Over the long term, the psychological functioning of NICU parents is no different from that of control parents. A prospective randomized controlled study defined psychological distress as meeting one or more of the following criteria: any psychiatric diagnosis on the Mini-International Neuropsychiatric Interview at 2 years; Edinburgh Postnatal Depression Scale score more than 12.5 at 2 years; Hospital Anxiety and Depression Scale score more than 11.0 at 2 years, receiving treatment with antidepressants/psychotherapy/counseling over the previous 15 months (Psychosomatics 2014;55[6]:613-20).
In the short term, NICU parents are at risk for postpartum depression (PPD) with the resultant difficulty in establishing good attachment with their babies. The prevalence of PPD in mothers of term newborns is 10%-15%, compared with 28%-70% among NICU mothers (Int J Womens Health. 2014;2014[6]:975-87).
Fathers are known as the forgotten parents and experience a high prevalence of depressive symptoms. Fathers of term newborns experience depression at rates of 2%-10%, but rates of up to 60% have been reported in NICU fathers (Adv Neonatal Care. 2010 Aug;10[4]:200-3).
Prevention of psychiatric illness in family members
The NICU environment is often dimly lighted, and improving lighting prevents depression in NICU mothers. A 3-week bright-light therapy intervention improved the sleep and health outcomes of NICU mothers, who experienced less morning fatigue and depressive symptoms, and improved quality of life, compared with the control group (Biol Res Nurs. 2013 Oct;15[4] 398-406). An architect on our team is designing “quiet spaces” for parents and creating more ambient light and daylighting in our NICU.
For parents who do not want to leave the NICU, mobile computer terminals can bring education to the bedside. For parents who can leave the bedside, family educational interventions are well received (Adv Neonatal Care. 2013 Apr;13[2]:115-26).
In current practice, in our labor and delivery suite and in many NICUs, mothers are screened for postpartum depression via the Edinburgh Postnatal Depression Scale (EPDS) (Br J Psychiatry 1987 Jun;150[6]:782-6). If mothers score over 13, they are referred for further assessment. Treatment often consists of referral for individual intervention for the mother (usually sertraline and disclosures/instructions about breastfeeding, as well as supportive psychotherapy).
What does family-centered care look like?
A family perspective supports the screening of both parents, using the EPDS. This can occur on admission of the baby to the NICU and at 2-week intervals thereafter and again at discharge (J Perinatol 2013 Oct;33[10]748-53). Ideally, family functioning also can be assessed, and if needed, intervention can be offered to the whole family system.

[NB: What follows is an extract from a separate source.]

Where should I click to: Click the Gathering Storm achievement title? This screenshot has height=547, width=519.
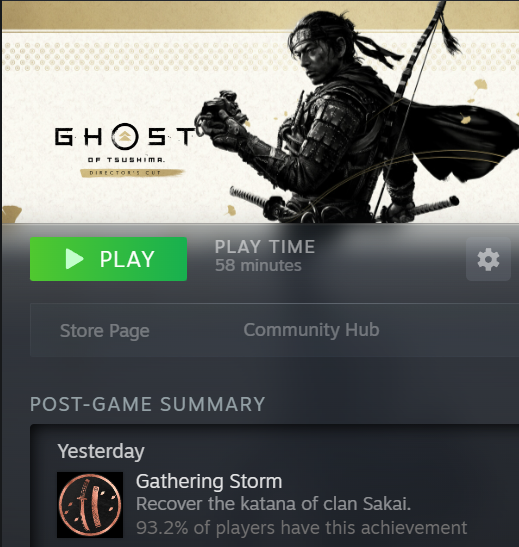(209, 481)
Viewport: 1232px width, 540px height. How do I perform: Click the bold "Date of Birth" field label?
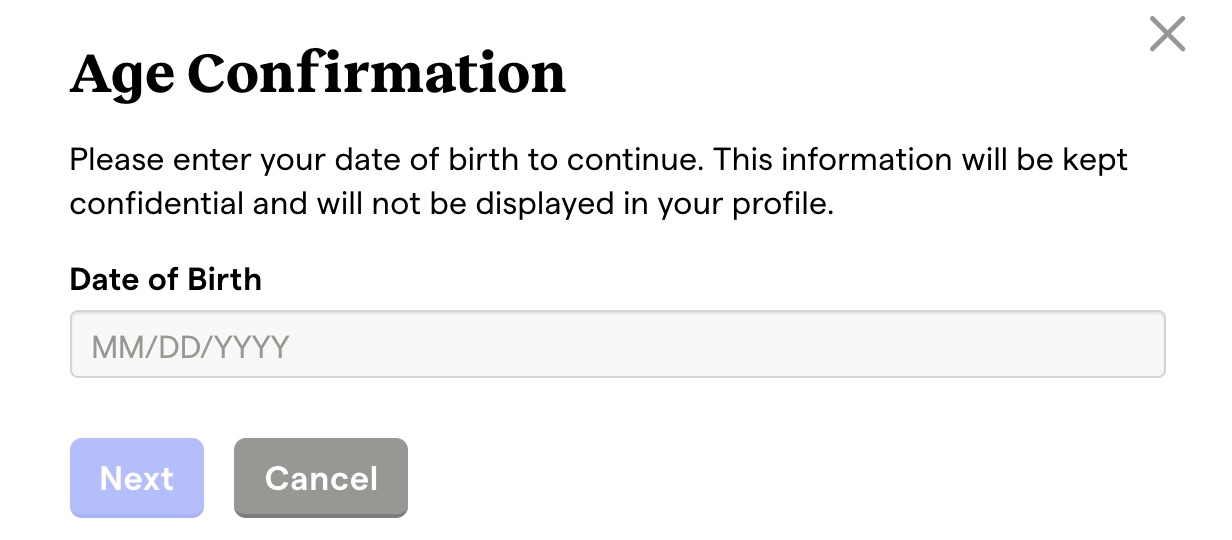(165, 279)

Family screening occurs in other pediatric medical settings. High-risk families can be identified with the Psychosocial Assessment Tool (PAT) (Acta Oncol. 2015 May;54[5]:574-80).
The PAT is a brief parent self-report composed of items that assess risk associated with the child, family, and broader systems. It is currently used at 50 sites in 28 states in the United States. The PAT has been translated into Spanish, Columbian Spanish, Dutch, Brazilian Portuguese, Hebrew, Greek, Polish, Italian, Japanese, Chinese, and Korean, and is used internationally. English adaptations for Canada, the United Kingdom, Australia, New Zealand, and Singapore also are available. It has been modified for use in NICUs.
The screening enables health care providers to refer families to the appropriate service: support groups (low risk), psychoeducation (medium risk), or intensive outpatient services (high risk). This stratification allows for the appropriate use of services.
Likewise, family interventions can be thought about in tiers, similar to the risk stratification of the PAT. Tier 1 is a universal educational intervention for all parents, tier 2 parents have higher needs, and tier 3 parents need immediate intervention. The following descriptions show how this might work in practice.
Family intervention: Tier 1
•All families can be given educational material about the mental health needs of parents with a newborn in the NICU. Ideally, this material can be provided through handouts, references for further reading, and through websites accessed in the NICU. For parents who are willing to leave the NICU, they can attend support groups.
•All parents can be screened at initial contact in the NICU and then on discharge from the NICU. If the neonate stays an extended time, the parents can be screened at 2-week intervals. A high score on the EPDS screen indicates an immediate need to refer a parent. A family assessment tool, such as the PAT, can identify high-risk families for immediate referral.
•NICU nursing staff can actively address coparenting struggles. Our NICU nurses provide formal letters between nurses and parents to establish the parameters of the care of the baby, and provide direction for coparenting.